My soon to be ex-husband was pretty adament that I not use any form of bc... and 5 months into our relationship, I became pregnant. Yes, it was a choice I made and we did use condoms, but I have never trusted them. Dh (dick head) "is" roman catholic. He does not go to mass, he does not do any of the things good catholics do, but I couldn't go on bc because it was against his faith?!? Before we were married he decided that I should cancel all my credit cards and bank accounts (no bloody way!) and of course, once my baby was born, he again did not want me on bc, but I went on depo - it did not take my doctor much convincing - I was not in good shape after the birth and I did all the house work, yard work and baby work - and bleed for 4 months, didn't sleep for 18 months, yada, yada. One night dh was suppose to be carry for the breast feed only baby, but she'd been crying for quite awhile and I went in to see her. And he won't not allow me to even pick her up. He's a foot taller and 100 lbs more than me. Last spring he slammed the gate on me. Leaving me with a huge bruise. Then he would not leave me allone. I had to threaten to phone the police, with the phone in my hand, before he would get out of my sight. Looking back, I wish I had reported the insident.
Should I mention, I entered the marriage with 11 K in savings, and a house? He came in with 10 K debt, and 4 years later is leaving with 40-50K cash - equity from my house! While I have nothing greater than I entered with, other than $60 K more in mortgage! (and of course, my wonderful daughter). A previous poster was absolutely right - Never give an abuser a second chance!

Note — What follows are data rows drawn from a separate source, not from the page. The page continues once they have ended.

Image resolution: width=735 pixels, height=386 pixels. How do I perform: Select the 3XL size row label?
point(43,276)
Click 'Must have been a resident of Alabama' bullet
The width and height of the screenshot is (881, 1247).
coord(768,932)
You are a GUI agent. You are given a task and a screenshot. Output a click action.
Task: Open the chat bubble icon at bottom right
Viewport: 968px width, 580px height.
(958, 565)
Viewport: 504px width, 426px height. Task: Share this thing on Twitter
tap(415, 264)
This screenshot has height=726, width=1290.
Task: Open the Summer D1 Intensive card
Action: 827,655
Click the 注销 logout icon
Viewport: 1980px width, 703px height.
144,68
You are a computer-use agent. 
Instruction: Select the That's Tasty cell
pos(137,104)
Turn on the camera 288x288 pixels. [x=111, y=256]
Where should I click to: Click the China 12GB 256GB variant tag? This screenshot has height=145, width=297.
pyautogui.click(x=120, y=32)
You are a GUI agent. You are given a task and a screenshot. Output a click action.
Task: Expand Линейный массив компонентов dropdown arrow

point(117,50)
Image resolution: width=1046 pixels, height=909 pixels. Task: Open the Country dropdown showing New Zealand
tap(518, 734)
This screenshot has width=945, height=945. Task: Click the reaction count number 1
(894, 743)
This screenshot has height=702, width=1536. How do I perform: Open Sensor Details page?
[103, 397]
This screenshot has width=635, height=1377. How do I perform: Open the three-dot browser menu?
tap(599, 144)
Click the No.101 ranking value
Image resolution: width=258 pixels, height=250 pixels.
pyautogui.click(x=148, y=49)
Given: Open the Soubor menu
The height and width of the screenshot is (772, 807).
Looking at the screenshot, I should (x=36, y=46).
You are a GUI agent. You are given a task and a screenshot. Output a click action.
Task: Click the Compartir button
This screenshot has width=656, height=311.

[0+|0-] Author Profile Page EG said:

FuriousMom, your soon-to-be-ex-husband is scum. I hope very bad things happen to him.

Wow. Another thing to file away under "things my future kids and any other young people who might look to me for advice should know about".

There is a film by Andrea Dorfman set in Halifax, Nova Scotia, called Parsley Days, that was an indie cult hit in the maritime provinces about seven or so years ago. It tells the story of a bicycle repairwoman whose boyfriend, sweetly ironically himself a contraception counsellor, sabotages birth control efforts by poking pins through their condoms. they break up, but it isn't easy for her- what with the guy being a sensitive contraception counsellor and so forth. check it out.

This posting reminded me of something really disturbing I saw on Desperate Housewives a couple of years ago. Gabrielle doesn't want to get pregnant, but her husband replaces her birth control pills with placebos from future packs and she conceives.

Instead of treating it like the abusive act that it is, the show's writers decide to tell the story of how becoming pregnant helps Gabrielle to grow up and stop being so selfish.

Never do they deal with the fact that what her husband did is tantamount to rape. It sickens me and it reminds me of just how far we have to go when popular culture accepts such acts with no outrage whatsoever.